Ok… so perhaps the Palestinian doctor duped the nurses into assisting him unknowingly… and yet not a single such accusation was levelled against him by his fellow detainees. And then there is the small matter of not a single other Bulgarian nurse coming forward with claims of being approached by the doctor. Startling indeed.

Fourthly the Authorities claimed to have found bags of HIV-infected blood in the apartments of the medics. Damning evidence indeed except for the small detail that the HIV virus can only last several hours outside a host body, and this only within laboratory conditions. Therefore there was practically no point in collecting infected blood from the hospital for use later in transfusions.

As if this article of evidence weren’t shot full of holes already, on two separate occasions international scientists and scientific bodies had testified or published findings indicating that the infections were not only far more likely due to poor hygiene and the reuse of syringes at the Benghazi hospital, but the the strains of HIV within the infected children concerned suggested that it had been contracted before the Bulgarians started working there. Such evidence was conveniently barred from subsequent appeals.
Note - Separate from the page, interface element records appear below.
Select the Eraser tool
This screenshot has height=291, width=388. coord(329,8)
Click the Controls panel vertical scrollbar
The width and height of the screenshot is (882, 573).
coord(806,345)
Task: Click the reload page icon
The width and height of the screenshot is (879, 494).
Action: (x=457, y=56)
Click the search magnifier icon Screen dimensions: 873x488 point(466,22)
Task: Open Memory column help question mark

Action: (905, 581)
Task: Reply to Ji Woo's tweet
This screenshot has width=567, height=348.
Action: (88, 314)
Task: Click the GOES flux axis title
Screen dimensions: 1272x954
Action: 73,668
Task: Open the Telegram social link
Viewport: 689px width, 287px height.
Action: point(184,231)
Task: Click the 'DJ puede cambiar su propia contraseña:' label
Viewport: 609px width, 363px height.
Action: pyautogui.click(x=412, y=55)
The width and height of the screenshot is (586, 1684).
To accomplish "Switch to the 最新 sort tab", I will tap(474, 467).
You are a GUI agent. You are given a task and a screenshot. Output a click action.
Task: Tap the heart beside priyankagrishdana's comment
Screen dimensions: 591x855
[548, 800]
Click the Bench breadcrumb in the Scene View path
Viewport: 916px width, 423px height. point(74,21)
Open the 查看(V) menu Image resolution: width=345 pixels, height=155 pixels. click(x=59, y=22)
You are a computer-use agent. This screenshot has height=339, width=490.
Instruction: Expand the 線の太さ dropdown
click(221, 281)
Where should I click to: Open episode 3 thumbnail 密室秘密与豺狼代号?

It would be a little easier to understand this tangle if one were to consider that Benghazi has historically been the venue for a number of anti-regime uprisings. Perhaps the Libyan authorities genuinely felt that the mass infections were too much of a coincidence… but within the context of relative ostracization from the Libyan state in terms of public spending, as would be the likely result of needing to suppress uprisings within the region, spending in healthcare would also have had to have been hit badly.

Also, within this volatile region over four hundred families were clamouring for the blood of the perpetrators who had terminally sickened their sons and daughters. Hence it is not beyond speculation that Libya needed somebody to take the fall and the implication of a Palestinian doctor and Bulgarian nurses, gaining confessions through duress, might have been an attempt to do so. They were to be sacrifices to be made in exchange for the relative satisfaction of the Benghazi population.

Fortunately history decided otherwise.